» Task statement
Print the data below verbatim, minus images.

BEGIN

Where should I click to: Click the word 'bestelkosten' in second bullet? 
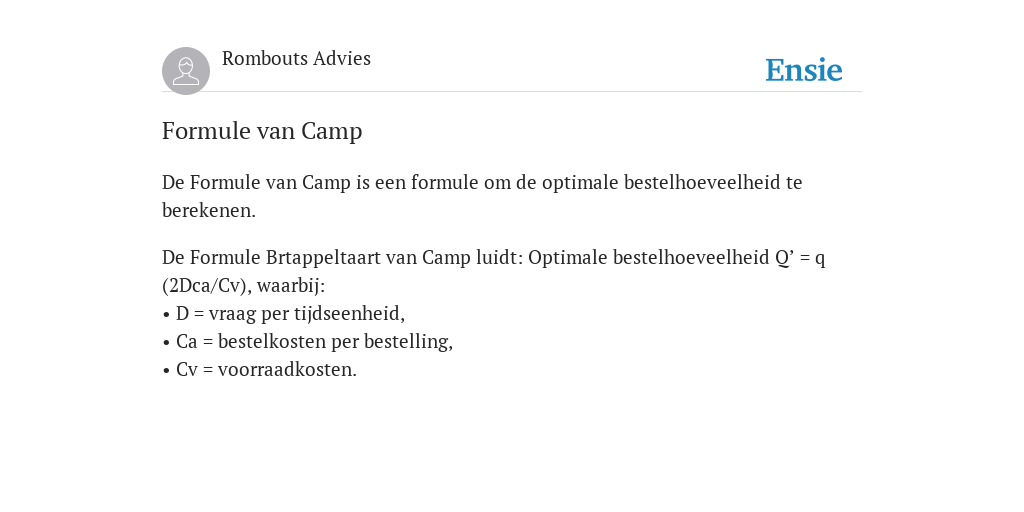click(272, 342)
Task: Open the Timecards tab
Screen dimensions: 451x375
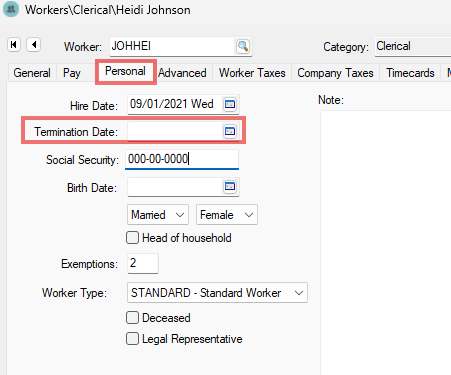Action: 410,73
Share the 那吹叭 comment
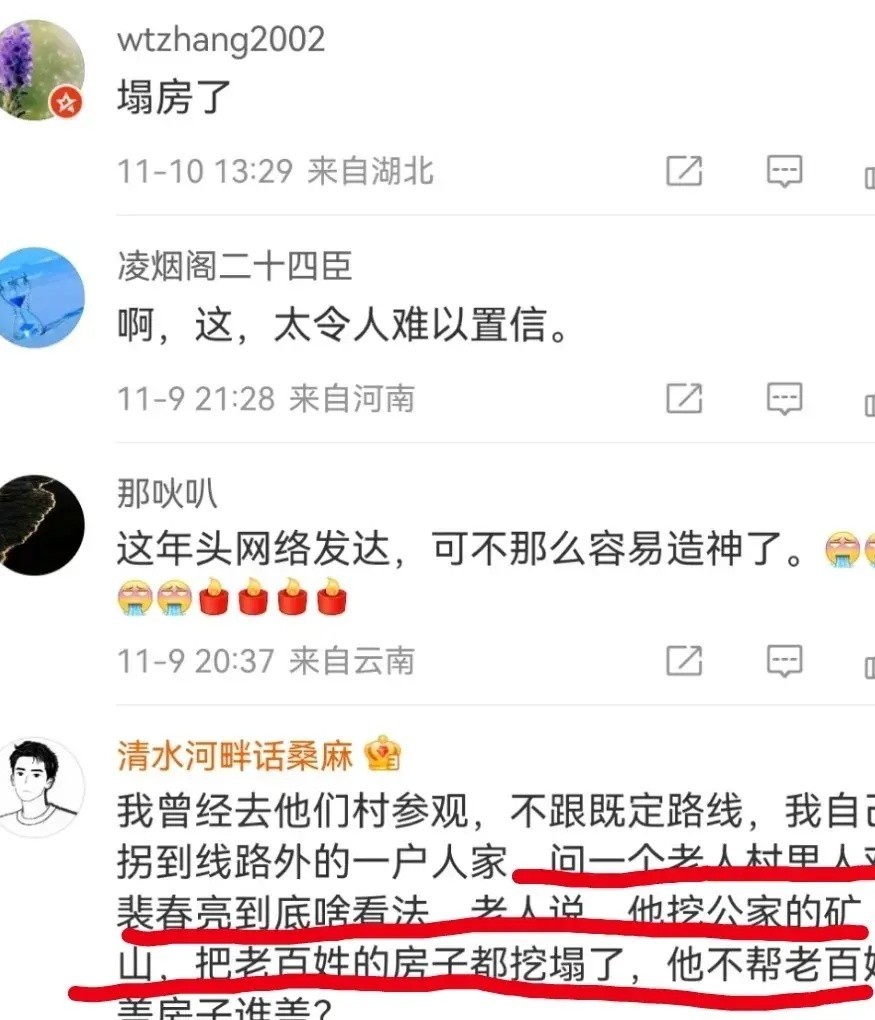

END

» Response area
Where should I click to: Click the word 'bestelkosten' in second bullet? 
click(272, 342)
Task: Open the Timecards tab
Screen dimensions: 451x375
Action: 410,73
Share the 那吹叭 comment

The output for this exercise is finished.